start Given passage
Proof Check: Every Cauchy Sequence is Bounded
Sorry if I keep asking for proof checks. I'll try to keep it to a minimum after this. I know this has a well-known proof. I understand that proof as well but I thought I'd do a proof that made sense to me and seemed, in some ways, simpler. Trouble is I'm not sure if it's totally correct. It's quite short though. I was just hoping someone could look it over and see if it is a valid proof. Thank you!
Lemma: Every Cauchy sequence is bounded.
Proof: Let $(a_{n})$ be Cauchy. We choose $ 0<\epsilon_{0}$. So $ \forall \; n>m\geq N_{0}$ we have that $\vert a_{n}-a_{m} \vert < \epsilon_{0}$. Therefore $(a_{n})$ is bounded for all $ m \geq N_{0} $ by $ \epsilon_{0} $. Since $ \mathbb{N}_{N_{0}}$ is finite, it is bounded. So, for all $ m<N_{0} $, $ (a_{n})$ is bounded. Therefore $(a_{n})$ is bounded.
I realize I haven't said what the bounds are but I think that's sort of irrelevant. So long as we know it's bounded. Any help is much appreciated!
Solution 1:
It looks like you skipped some steps and used some weird notation ($\mathbb{N}_{N_0}$).
Choose $\epsilon > 0$. Then, there exists $N$ such that for $m,n \geq N$, $|a_m - a_n| < \epsilon$. By the triangle inequality, $|a_m| - |a_n| \leq |a_m - a_n | < \epsilon$. Take $n = N$ and we see $|a_m| - |a_N| < \epsilon$ for all $m \geq N$.
Rearranging, we have $|a_m| < \epsilon + |a_N|$ for all $m \geq N$. Thus, $|a_m| \leq \max \left\{ |a_0|, |a_1|, \ldots, |a_{N-1}|, |a_{N}|, \epsilon + |a_N|\right\}$ for all $m$. Thus, $a_m$ is bounded (it is sandwiched in $\pm \max \left\{ |a_0|, |a_1|, \ldots, |a_{N-1}|, |a_{N}|, \epsilon + |a_N|\right\}$).
Solution 2:
Yes, it is bounded, because (since the tag is Real-analysis): 1)The Reals are complete, so that the sequence converges to, say $a$, so that, for any $\epsilon>0$, all-but-finitely many terms are in $(a-\epsilon, a+\epsilon)$.
2) The terms that are (possibly) not in $(a-\epsilon, a+\epsilon)$ are finitely-many. A finite collection of Real numbers has an actual maximum, say $M$, and an actual minimum, say $m$.
3) All the terms of the sequence are contained in the interval $(c,d)$, where :
$c$=Min{m, $a-\epsilon$} ; $d$=Max{M, $a+\epsilon$}
end Given passage
start Available data
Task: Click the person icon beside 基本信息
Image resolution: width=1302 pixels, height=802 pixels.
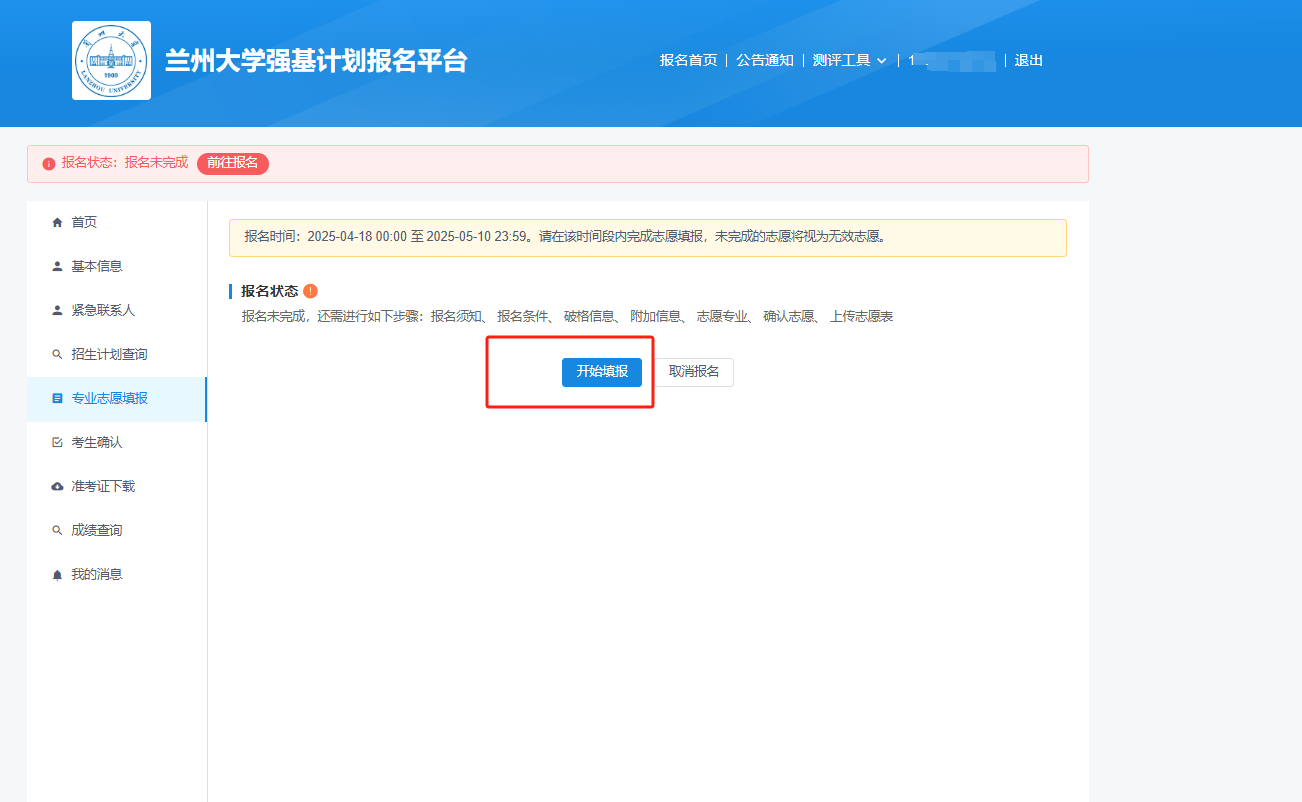Action: [57, 267]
end Available data
## Tasks:
1. Reproduce word for word the stretch of the Cauchy sequence thread from "Choose $\epsilon >" through "in $(a-\epsilon, a+\epsilon)$.".
2. In the Cauchy sequence thread, list each letter that Solution 2 introduces as a name for a value, along with what that letter stands for.

## Answers to the exercises:
1.
Choose $\epsilon > 0$. Then, there exists $N$ such that for $m,n \geq N$, $|a_m - a_n| < \epsilon$. By the triangle inequality, $|a_m| - |a_n| \leq |a_m - a_n | < \epsilon$. Take $n = N$ and we see $|a_m| - |a_N| < \epsilon$ for all $m \geq N$.
Rearranging, we have $|a_m| < \epsilon + |a_N|$ for all $m \geq N$. Thus, $|a_m| \leq \max \left\{ |a_0|, |a_1|, \ldots, |a_{N-1}|, |a_{N}|, \epsilon + |a_N|\right\}$ for all $m$. Thus, $a_m$ is bounded (it is sandwiched in $\pm \max \left\{ |a_0|, |a_1|, \ldots, |a_{N-1}|, |a_{N}|, \epsilon + |a_N|\right\}$).
Solution 2:
Yes, it is bounded, because (since the tag is Real-analysis): 1)The Reals are complete, so that the sequence converges to, say $a$, so that, for any $\epsilon>0$, all-but-finitely many terms are in $(a-\epsilon, a+\epsilon)$.

2.
- a: the value the sequence converges to
- M: the maximum of the finitely many terms that are possibly not in (a−ε, a+ε)
- m: the minimum of those same terms
- c: Min{m, a−ε}
- d: Max{M, a+ε}